BeagleBone--------------------------------- 800mA
2x XBeePro 2.4GHz modules---------400mA (Max?)
UART Device--------------------------------600mA
Total of :--------------------------------------1.8A.

Plan of action first was to have 1x Switching Regulator of 2A and Give power to the BeagleBone, UART Device and an LM1117 to feed the XBees (as the XBees run on 3.3v and not 5v). So i was using 2x Regulators here, 1 Switching for the main power and a linear (lm1117) for the XBees, now i came across the 3A/2A/2A output, Synchronous triple buck converter tps652510 .

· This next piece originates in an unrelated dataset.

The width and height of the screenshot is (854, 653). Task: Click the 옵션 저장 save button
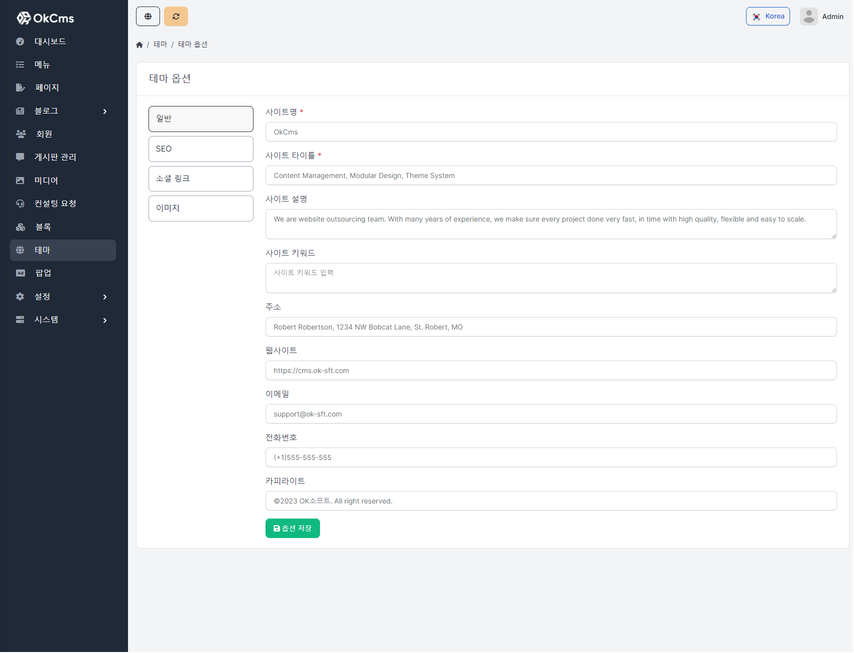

  1. Is it wise to use this in my application.?
  2. Does anyone have any experience with this regulator before?
  3. What can be the approximate footprint here?

Since its a cape i need it to be at-least in a 10cm x 10cm area with XBee mounting space.

There is also the TPS65253 with similar functionality but Dual output.

Now i am confused as to what to use.

Any help will be appreciated.



And now I found

Dual Channel 3A, 20V
Monolithic Synchronous
Step-Down Regulator.

Help Someone

The LTC3633A is a great regulator, I’m using it on a project and it works quite well. I needed 5V and 3.3V from a 12V rail, so it was perfect for me, though a bit on the expensive side, and not ideal for hand soldering (not an issue for my project, since it’s for work). Also, it’s probably a bit overkill for what you’re doing, unless you need two separate power rails (different voltages or just separate rails). On the plus side, the LTC3633A has some great data sheets that basically shows you exactly how to design a power supply for “standard” voltages, such as 1.8V, 3.3V, and 5V, so you should be able to basically copy their schematic into your schematic capture program and be done.